• **Completa lo siguiente**:
[1] Responde estas preguntas sobre el texto del Pan de vida:
(a) ¿Qué pasaje del Evangelio se indica para el Viernes de la III Semana de Pascua?
(b) Según el Catecismo de la Iglesia Católica, ¿qué recibimos en la comunión?
(c) ¿Por manos de quién baja Cristo del cielo al altar?
[2] Transcribe, por favor, el fragmento del texto del Pan de vida que va de "Comer y beber" a "convertimos en Cristo.", ambos incluidos.

• **Texto proporcionado**:
Viernes de la III Semana de Pascua

Jn 6, 52-59

Si pensamos en la posibilidad de unión de dos cuerpos, no encontraremos una unión tan profunda como el alimento que se convierte en parte de quien lo come.  Con los procesos digestivos y con la maravillosa dinámica de la integración, el alimento da vida, sostiene y viene a integrarse a un cuerpo vivo.

Quizás por esto Jesús se quiere quedar como un pan, como alimento, para demostrarnos que su amor es tan grande que viene a ser parte de nosotros mismos.

Para sus oyentes es señal de una locura que no son capaces de aceptar, pero para Jesús es la manifestación más grande de amor: hacerse parte de nosotros.  Y es que comer a Jesús no implica solamente tomar el alimento sino que con sus palabras, Jesús nos manifiesta la necesidad de escucharlo, dispuestos a aceptar su mensaje y a dejarnos transformar por Él y en Él.

Comer y beber el Cuerpo y la Sangre de Jesús es aceptar a Jesús en todas sus dimensiones y en todos sus proyectos.  No es el alimento superficial que se desecha después de haberlo comido.  Es aceptar que Jesús se mete en nuestro interior y en nuestras entrañas y nos transforma desde dentro.  Más que convertirse el alimento en nosotros, nosotros nos convertimos en Cristo.

Las experiencias más sublimes pasan por las apariencias más pequeñas.  Así es con Jesús, viene a nosotros como insignificante, para transformarnos en su misma vida.  Si meditásemos esto cada vez que escuchamos su Palabra y cada vez que comulgamos su Cuerpo tendríamos una fuente de vida en nuestro interior que brotaría espontáneamente y se manifestaría en un amor constante hacia los hermanos.

El Cristo encarnado se hace cada día más carne en cada uno de nosotros y dignifica y libera a todas las personas.  Las palabras de Jesús son provocativas y nos lleva a lo máximo de la revelación de sí mismo.  Aquel que ha bajado de cielo es el Pan de la vida porque es el crucificado.

Por eso comer el Pan es creer en el muerto y resucitado, es insertarse en esa dinámica de liberación y de salvación para la que Cristo fue enviado.

¿Nos atreveremos nosotros a alimentarnos de ese Pan de vida?  ¿Dejaremos nosotros transformar nuestra vida por este alimento que se nos da cada día?

Jueves de la III Semana de Pascua

Jn 6, 44-51

Tenemos hambre, hambre de Dios. Necesitamos el pan de vida eterna. Quizás hemos probado otros “banquetes” y hemos descubierto que no sacian nuestro deseo plenamente. Pero Cristo se revela como el alimento que necesitamos, el único que puede colmar nuestras necesidades y darnos la fuerza para el camino.

El Catecismo de la Iglesia Católica nos enseña que en la comunión recibimos el pan del cielo y el cáliz de la salvación, el Cuerpo y la Sangre de Cristo que se entregó para la vida del mundo.

Como el cuerpo es sostenido por el alimento, así nuestra alma necesita de la Eucaristía. Cristo baja del cielo al altar, por manos del sacerdote. Viene a nosotros y espera que también nosotros vayamos a Él, que lo busquemos con frecuencia para recibirlo, para visitarlo en el Sagrario.

• **Material proporcionado**:
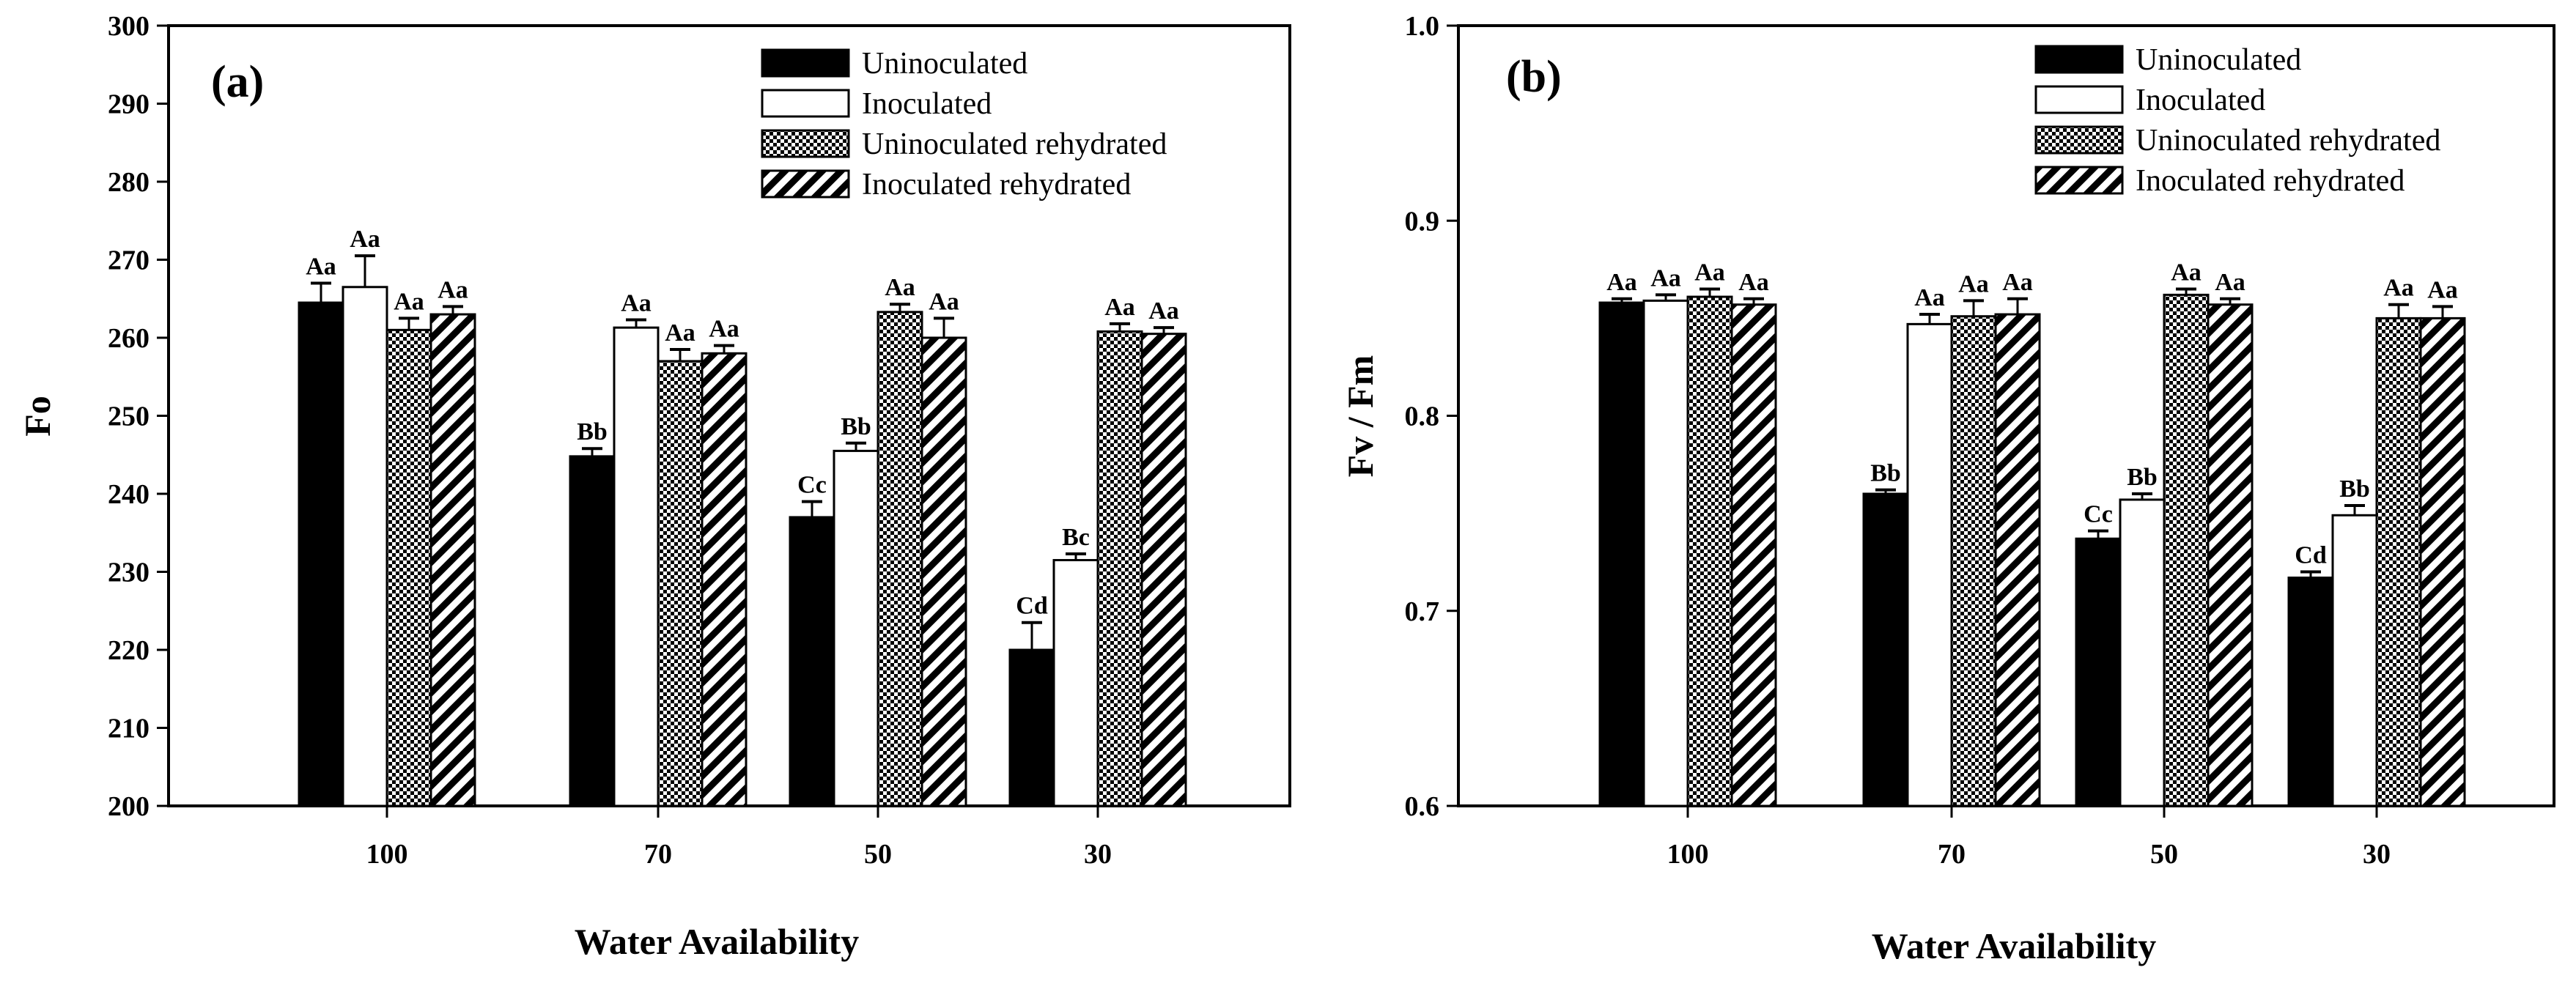  What do you see at coordinates (1360, 416) in the screenshot?
I see `y-axis-title: Fv / Fm` at bounding box center [1360, 416].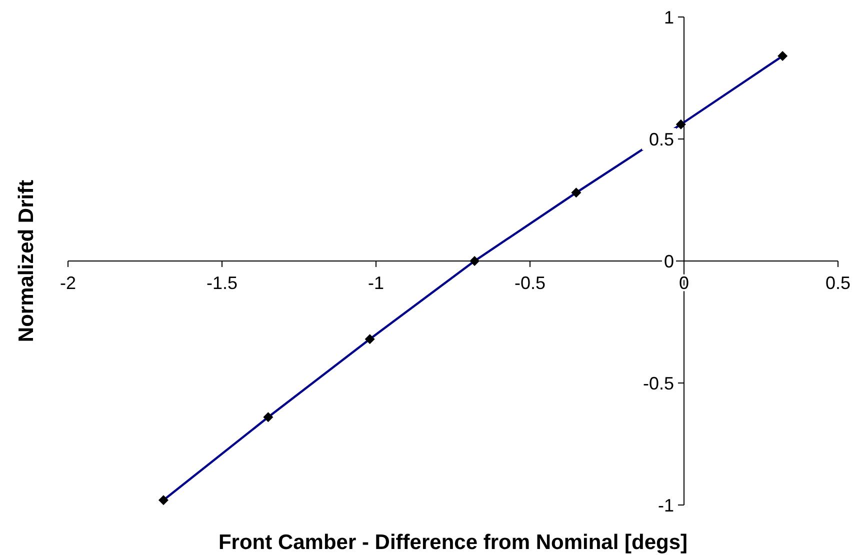  What do you see at coordinates (661, 140) in the screenshot?
I see `y-tick-label: 0.5` at bounding box center [661, 140].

• **Respuestas por tarea**:
[1]
(a) Jn 6, 52-59.
(b) El pan del cielo y el cáliz de la salvación, el Cuerpo y la Sangre de Cristo que se entregó para la vida del mundo.
(c) Por manos del sacerdote.

[2]
Comer y beber el Cuerpo y la Sangre de Jesús es aceptar a Jesús en todas sus dimensiones y en todos sus proyectos.  No es el alimento superficial que se desecha después de haberlo comido.  Es aceptar que Jesús se mete en nuestro interior y en nuestras entrañas y nos transforma desde dentro.  Más que convertirse el alimento en nosotros, nosotros nos convertimos en Cristo.